WHAT TO PRODUCE
For this exercise, print all of the data exactly as given.

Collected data
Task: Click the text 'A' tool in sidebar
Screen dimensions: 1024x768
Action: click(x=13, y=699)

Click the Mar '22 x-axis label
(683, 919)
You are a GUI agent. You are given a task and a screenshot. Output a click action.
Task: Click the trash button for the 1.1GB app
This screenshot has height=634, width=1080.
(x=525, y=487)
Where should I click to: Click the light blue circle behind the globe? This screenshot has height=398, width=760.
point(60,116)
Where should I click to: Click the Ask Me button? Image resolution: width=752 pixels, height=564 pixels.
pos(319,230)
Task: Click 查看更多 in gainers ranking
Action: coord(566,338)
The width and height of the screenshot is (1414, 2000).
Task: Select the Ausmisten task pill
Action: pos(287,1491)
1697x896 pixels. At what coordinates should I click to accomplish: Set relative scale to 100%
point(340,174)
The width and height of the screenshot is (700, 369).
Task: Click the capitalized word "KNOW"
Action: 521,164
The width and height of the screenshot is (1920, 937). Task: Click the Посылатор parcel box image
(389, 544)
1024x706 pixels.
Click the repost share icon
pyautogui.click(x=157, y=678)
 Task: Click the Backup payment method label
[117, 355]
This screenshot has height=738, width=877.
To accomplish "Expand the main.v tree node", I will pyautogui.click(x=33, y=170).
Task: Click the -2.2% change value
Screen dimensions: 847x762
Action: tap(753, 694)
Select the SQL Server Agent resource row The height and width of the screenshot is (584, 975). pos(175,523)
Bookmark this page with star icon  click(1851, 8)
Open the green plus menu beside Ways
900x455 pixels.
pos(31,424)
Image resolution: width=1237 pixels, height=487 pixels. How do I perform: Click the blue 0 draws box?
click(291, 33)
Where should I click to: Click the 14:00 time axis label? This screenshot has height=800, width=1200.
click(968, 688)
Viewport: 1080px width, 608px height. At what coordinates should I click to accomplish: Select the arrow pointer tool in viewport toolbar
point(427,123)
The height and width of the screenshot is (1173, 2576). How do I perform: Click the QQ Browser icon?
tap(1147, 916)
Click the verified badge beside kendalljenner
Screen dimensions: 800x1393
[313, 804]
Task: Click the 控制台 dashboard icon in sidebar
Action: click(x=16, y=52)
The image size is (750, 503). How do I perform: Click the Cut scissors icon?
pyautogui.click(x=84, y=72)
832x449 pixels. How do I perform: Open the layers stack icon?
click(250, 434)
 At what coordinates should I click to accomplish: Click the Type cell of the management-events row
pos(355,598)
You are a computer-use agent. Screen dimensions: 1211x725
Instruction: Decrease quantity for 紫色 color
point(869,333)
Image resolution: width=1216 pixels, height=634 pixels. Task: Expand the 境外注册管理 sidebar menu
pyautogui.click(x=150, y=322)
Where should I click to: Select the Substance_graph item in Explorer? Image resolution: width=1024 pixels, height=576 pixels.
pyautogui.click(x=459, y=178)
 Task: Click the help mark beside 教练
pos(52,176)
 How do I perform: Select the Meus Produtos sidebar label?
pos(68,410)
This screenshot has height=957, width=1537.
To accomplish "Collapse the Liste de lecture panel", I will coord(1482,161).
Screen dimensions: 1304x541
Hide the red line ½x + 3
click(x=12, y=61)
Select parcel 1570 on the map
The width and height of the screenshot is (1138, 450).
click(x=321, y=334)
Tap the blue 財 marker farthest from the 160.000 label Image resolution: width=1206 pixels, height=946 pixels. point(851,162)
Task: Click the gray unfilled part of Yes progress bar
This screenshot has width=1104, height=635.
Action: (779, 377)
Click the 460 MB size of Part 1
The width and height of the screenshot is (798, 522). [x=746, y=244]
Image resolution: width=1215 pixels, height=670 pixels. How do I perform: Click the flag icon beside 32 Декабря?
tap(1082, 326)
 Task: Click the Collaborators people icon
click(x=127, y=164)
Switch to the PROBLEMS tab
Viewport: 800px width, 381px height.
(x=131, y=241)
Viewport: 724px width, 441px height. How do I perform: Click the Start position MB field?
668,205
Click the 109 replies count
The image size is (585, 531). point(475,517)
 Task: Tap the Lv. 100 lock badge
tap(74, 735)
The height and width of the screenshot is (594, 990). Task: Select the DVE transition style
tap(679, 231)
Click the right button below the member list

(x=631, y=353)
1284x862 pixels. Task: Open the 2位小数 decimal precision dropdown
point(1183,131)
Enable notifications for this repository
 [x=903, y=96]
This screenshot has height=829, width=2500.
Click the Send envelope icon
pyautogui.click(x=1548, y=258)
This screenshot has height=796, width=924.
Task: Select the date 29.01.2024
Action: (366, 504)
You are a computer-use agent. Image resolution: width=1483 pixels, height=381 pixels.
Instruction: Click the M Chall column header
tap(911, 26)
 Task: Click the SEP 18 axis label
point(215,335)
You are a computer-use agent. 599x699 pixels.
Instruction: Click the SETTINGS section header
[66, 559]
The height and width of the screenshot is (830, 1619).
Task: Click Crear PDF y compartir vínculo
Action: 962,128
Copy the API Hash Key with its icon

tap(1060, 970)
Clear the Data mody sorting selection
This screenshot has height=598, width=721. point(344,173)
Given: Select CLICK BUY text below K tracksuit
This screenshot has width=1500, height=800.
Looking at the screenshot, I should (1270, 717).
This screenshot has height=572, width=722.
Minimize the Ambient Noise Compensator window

RESULT OF THE EXERCISE
Task: Click the text 'A' tool in sidebar
Screen dimensions: 1024x768
Action: click(x=13, y=699)

Click the Mar '22 x-axis label
(683, 919)
You are a GUI agent. You are given a task and a screenshot. Output a click action.
Task: Click the trash button for the 1.1GB app
This screenshot has height=634, width=1080.
(x=525, y=487)
Where should I click to: Click the light blue circle behind the globe? This screenshot has height=398, width=760.
point(60,116)
Where should I click to: Click the Ask Me button? Image resolution: width=752 pixels, height=564 pixels.
pos(319,230)
Task: Click 查看更多 in gainers ranking
Action: coord(566,338)
The width and height of the screenshot is (1414, 2000).
Task: Select the Ausmisten task pill
Action: pos(287,1491)
1697x896 pixels. At what coordinates should I click to accomplish: Set relative scale to 100%
point(340,174)
The width and height of the screenshot is (700, 369).
Task: Click the capitalized word "KNOW"
Action: 521,164
The width and height of the screenshot is (1920, 937). Task: Click the Посылатор parcel box image
(389, 544)
1024x706 pixels.
Click the repost share icon
pyautogui.click(x=157, y=678)
 Task: Click the Backup payment method label
[117, 355]
This screenshot has height=738, width=877.
To accomplish "Expand the main.v tree node", I will pyautogui.click(x=33, y=170).
Task: Click the -2.2% change value
Screen dimensions: 847x762
Action: tap(753, 694)
Select the SQL Server Agent resource row The height and width of the screenshot is (584, 975). pos(175,523)
Bookmark this page with star icon  click(1851, 8)
Open the green plus menu beside Ways
900x455 pixels.
pos(31,424)
Image resolution: width=1237 pixels, height=487 pixels. How do I perform: Click the blue 0 draws box?
click(291, 33)
Where should I click to: Click the 14:00 time axis label? This screenshot has height=800, width=1200.
click(968, 688)
Viewport: 1080px width, 608px height. At what coordinates should I click to accomplish: Select the arrow pointer tool in viewport toolbar
point(427,123)
The height and width of the screenshot is (1173, 2576). How do I perform: Click the QQ Browser icon?
tap(1147, 916)
Click the verified badge beside kendalljenner
Screen dimensions: 800x1393
[313, 804]
Task: Click the 控制台 dashboard icon in sidebar
Action: click(x=16, y=52)
The image size is (750, 503). How do I perform: Click the Cut scissors icon?
pyautogui.click(x=84, y=72)
832x449 pixels. How do I perform: Open the layers stack icon?
click(250, 434)
 At what coordinates should I click to accomplish: Click the Type cell of the management-events row
pos(355,598)
You are a computer-use agent. Screen dimensions: 1211x725
Instruction: Decrease quantity for 紫色 color
point(869,333)
Image resolution: width=1216 pixels, height=634 pixels. Task: Expand the 境外注册管理 sidebar menu
pyautogui.click(x=150, y=322)
Where should I click to: Select the Substance_graph item in Explorer? Image resolution: width=1024 pixels, height=576 pixels.
pyautogui.click(x=459, y=178)
 Task: Click the help mark beside 教练
pos(52,176)
 How do I perform: Select the Meus Produtos sidebar label?
pos(68,410)
This screenshot has height=957, width=1537.
To accomplish "Collapse the Liste de lecture panel", I will coord(1482,161).
Screen dimensions: 1304x541
Hide the red line ½x + 3
click(x=12, y=61)
Select parcel 1570 on the map
The width and height of the screenshot is (1138, 450).
click(x=321, y=334)
Tap the blue 財 marker farthest from the 160.000 label Image resolution: width=1206 pixels, height=946 pixels. point(851,162)
Task: Click the gray unfilled part of Yes progress bar
This screenshot has width=1104, height=635.
Action: (779, 377)
Click the 460 MB size of Part 1
The width and height of the screenshot is (798, 522). [x=746, y=244]
Image resolution: width=1215 pixels, height=670 pixels. How do I perform: Click the flag icon beside 32 Декабря?
tap(1082, 326)
 Task: Click the Collaborators people icon
click(x=127, y=164)
Switch to the PROBLEMS tab
Viewport: 800px width, 381px height.
(x=131, y=241)
Viewport: 724px width, 441px height. How do I perform: Click the Start position MB field?
668,205
Click the 109 replies count
The image size is (585, 531). point(475,517)
 Task: Tap the Lv. 100 lock badge
tap(74, 735)
The height and width of the screenshot is (594, 990). Task: Select the DVE transition style
tap(679, 231)
Click the right button below the member list

(x=631, y=353)
1284x862 pixels. Task: Open the 2位小数 decimal precision dropdown
point(1183,131)
Enable notifications for this repository
 [x=903, y=96]
This screenshot has height=829, width=2500.
Click the Send envelope icon
pyautogui.click(x=1548, y=258)
This screenshot has height=796, width=924.
Task: Select the date 29.01.2024
Action: (366, 504)
You are a computer-use agent. Image resolution: width=1483 pixels, height=381 pixels.
Instruction: Click the M Chall column header
tap(911, 26)
 Task: Click the SEP 18 axis label
point(215,335)
You are a computer-use agent. 599x699 pixels.
Instruction: Click the SETTINGS section header
[66, 559]
The height and width of the screenshot is (830, 1619).
Task: Click Crear PDF y compartir vínculo
Action: 962,128
Copy the API Hash Key with its icon

tap(1060, 970)
Clear the Data mody sorting selection
This screenshot has height=598, width=721. point(344,173)
Given: Select CLICK BUY text below K tracksuit
This screenshot has width=1500, height=800.
Looking at the screenshot, I should (1270, 717).
This screenshot has height=572, width=722.
Minimize the Ambient Noise Compensator window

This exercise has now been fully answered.